Meet Frederick Jarvis: Inspiration for our latest exhibition

  • Stories
time 2 min read
Fredrick William Jarvis

In 1914, Frederick William Jarvis faced charges for pilfering from a fowl house at Dallamire’s Lane, Ripon. Police conducted a search of his residence, uncovering a stash of feathers matching the colours of the stolen fowls.

As a result, Frederick was sentenced to twelve months in prison with hard labour however this wasn’t Frederick’s first brush with the law. Back in 1895, at the age of 16, he had been convicted of stealing turnips.

In November 1920, Frederick yet again found himself in court accused of stealing a grey goose.

Having been spotted by a police officer at the scene of the alleged theft, Frederick had wielded the goose as a weapon before being apprehended and taken to the police station for formal charges. During his trial, Frederick confessed to another poultry theft, remarking, “I thought you were going to overlook that job.”

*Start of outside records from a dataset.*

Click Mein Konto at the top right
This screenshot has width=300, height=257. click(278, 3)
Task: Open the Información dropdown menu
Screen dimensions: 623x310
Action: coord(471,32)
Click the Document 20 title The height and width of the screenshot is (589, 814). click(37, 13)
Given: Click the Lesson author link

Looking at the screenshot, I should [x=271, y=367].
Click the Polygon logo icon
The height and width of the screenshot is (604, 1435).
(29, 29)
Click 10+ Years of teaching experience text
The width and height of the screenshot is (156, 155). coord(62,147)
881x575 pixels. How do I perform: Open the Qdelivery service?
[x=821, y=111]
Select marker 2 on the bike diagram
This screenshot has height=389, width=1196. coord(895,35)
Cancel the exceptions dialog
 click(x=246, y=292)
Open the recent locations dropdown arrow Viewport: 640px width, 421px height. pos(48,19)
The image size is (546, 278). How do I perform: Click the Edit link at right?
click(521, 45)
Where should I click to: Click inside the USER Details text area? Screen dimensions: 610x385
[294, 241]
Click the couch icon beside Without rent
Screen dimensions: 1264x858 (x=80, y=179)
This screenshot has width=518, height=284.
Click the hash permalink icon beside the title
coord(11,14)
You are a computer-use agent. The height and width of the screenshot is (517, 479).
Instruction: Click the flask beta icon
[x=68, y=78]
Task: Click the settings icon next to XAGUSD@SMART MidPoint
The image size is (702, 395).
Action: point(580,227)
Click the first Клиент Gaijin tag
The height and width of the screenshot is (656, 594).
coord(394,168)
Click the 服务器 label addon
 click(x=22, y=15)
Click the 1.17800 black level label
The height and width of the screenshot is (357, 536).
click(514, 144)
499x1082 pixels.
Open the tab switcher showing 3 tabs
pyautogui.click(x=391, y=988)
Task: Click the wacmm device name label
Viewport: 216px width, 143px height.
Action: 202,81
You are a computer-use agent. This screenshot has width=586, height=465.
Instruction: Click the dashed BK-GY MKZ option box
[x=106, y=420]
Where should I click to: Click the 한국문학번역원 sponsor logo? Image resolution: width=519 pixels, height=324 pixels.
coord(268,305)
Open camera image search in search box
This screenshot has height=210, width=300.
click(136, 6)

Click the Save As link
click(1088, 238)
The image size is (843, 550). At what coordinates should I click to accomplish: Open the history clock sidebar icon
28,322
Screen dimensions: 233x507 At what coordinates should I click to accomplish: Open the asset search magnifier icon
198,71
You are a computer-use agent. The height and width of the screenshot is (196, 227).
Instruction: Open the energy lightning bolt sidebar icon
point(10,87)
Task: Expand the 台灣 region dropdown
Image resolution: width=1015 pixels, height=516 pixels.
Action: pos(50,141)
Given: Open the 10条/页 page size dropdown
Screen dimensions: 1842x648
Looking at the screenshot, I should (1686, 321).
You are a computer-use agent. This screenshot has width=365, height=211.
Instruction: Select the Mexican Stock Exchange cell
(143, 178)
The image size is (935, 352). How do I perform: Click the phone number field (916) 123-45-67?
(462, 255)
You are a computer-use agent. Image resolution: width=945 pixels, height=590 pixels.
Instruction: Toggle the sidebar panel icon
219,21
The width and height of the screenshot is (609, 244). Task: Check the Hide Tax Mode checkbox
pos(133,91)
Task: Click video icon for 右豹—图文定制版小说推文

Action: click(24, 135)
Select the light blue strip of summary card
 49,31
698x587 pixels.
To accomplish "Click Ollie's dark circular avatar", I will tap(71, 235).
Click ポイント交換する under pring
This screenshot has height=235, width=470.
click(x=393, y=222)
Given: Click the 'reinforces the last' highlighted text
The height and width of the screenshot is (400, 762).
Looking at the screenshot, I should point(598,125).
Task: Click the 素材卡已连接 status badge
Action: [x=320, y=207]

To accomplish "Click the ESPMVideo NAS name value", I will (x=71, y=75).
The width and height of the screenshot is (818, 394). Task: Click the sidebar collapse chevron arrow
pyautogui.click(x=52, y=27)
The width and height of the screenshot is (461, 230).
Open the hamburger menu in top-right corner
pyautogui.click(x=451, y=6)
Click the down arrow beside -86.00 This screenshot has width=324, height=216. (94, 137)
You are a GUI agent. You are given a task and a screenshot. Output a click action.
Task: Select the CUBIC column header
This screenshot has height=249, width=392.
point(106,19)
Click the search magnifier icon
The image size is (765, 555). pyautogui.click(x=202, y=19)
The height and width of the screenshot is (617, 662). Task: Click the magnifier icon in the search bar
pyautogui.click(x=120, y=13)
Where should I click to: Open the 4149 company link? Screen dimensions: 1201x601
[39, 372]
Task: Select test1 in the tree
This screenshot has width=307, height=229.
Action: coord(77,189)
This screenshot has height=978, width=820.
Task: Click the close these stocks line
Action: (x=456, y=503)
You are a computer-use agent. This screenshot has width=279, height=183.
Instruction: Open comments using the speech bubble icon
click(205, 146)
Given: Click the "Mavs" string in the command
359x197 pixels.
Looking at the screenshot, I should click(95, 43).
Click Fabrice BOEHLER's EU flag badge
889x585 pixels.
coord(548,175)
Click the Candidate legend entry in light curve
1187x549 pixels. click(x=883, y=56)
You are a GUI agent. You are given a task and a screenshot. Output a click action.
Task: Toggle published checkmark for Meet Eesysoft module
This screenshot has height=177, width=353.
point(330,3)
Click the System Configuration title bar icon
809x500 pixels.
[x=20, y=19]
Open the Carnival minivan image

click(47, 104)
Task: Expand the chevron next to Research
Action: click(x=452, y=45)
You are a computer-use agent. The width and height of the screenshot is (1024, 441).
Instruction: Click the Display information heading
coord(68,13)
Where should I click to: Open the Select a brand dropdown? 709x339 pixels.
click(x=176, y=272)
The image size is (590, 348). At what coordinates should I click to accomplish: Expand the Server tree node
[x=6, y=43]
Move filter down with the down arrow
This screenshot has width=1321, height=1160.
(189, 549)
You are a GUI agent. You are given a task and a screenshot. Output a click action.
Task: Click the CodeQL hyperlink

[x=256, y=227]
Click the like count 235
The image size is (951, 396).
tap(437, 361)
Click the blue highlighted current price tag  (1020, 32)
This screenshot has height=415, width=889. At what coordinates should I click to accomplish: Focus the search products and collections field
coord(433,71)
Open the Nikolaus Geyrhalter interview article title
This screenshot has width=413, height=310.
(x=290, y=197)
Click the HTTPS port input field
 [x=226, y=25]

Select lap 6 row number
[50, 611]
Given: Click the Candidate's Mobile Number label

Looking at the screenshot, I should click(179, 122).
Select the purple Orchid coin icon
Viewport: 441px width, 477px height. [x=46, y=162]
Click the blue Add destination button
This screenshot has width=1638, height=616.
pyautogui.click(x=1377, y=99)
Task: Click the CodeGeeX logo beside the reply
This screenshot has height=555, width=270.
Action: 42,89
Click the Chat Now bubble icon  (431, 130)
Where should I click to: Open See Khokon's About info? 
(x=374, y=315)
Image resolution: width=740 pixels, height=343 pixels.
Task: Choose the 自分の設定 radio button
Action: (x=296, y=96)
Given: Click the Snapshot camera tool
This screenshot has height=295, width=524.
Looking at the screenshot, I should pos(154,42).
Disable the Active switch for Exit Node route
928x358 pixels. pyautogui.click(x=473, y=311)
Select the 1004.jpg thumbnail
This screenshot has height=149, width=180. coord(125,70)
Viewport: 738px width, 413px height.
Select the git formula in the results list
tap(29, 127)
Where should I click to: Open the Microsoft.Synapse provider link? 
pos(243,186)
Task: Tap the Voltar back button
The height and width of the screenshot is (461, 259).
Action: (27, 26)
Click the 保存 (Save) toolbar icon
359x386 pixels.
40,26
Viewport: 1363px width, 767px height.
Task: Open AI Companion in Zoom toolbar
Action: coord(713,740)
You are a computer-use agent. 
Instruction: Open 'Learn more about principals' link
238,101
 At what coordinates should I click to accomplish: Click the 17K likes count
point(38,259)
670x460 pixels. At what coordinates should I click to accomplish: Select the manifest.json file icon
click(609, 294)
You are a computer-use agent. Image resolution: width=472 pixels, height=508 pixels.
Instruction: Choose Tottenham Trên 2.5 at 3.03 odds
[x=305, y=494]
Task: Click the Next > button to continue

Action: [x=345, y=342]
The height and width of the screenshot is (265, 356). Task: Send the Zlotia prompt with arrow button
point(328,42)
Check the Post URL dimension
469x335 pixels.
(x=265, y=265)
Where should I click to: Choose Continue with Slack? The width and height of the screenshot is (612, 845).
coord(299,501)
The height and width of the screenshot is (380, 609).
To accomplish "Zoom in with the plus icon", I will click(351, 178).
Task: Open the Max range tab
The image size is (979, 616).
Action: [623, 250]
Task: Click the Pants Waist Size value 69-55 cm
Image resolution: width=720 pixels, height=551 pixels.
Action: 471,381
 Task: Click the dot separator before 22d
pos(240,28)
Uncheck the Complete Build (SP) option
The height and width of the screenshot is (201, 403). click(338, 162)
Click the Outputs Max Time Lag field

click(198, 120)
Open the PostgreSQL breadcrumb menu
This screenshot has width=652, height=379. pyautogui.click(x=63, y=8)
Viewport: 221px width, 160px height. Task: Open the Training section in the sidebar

He was sentenced to six months of hard labour for both offenses. This event has been integral to the development of the current ‘I thought you were going to overlook that job’ exhibition at the museums. View on the online exhibition and read more about the development of the project.

Fredrick’s mother characterised him as somewhat lacking, and historical records revealed that he had spent time in an asylum at the age of 9 due to an undisclosed illness. Reports indicated that Frederick was manageable when engaged in activities but prone to mischief when idle.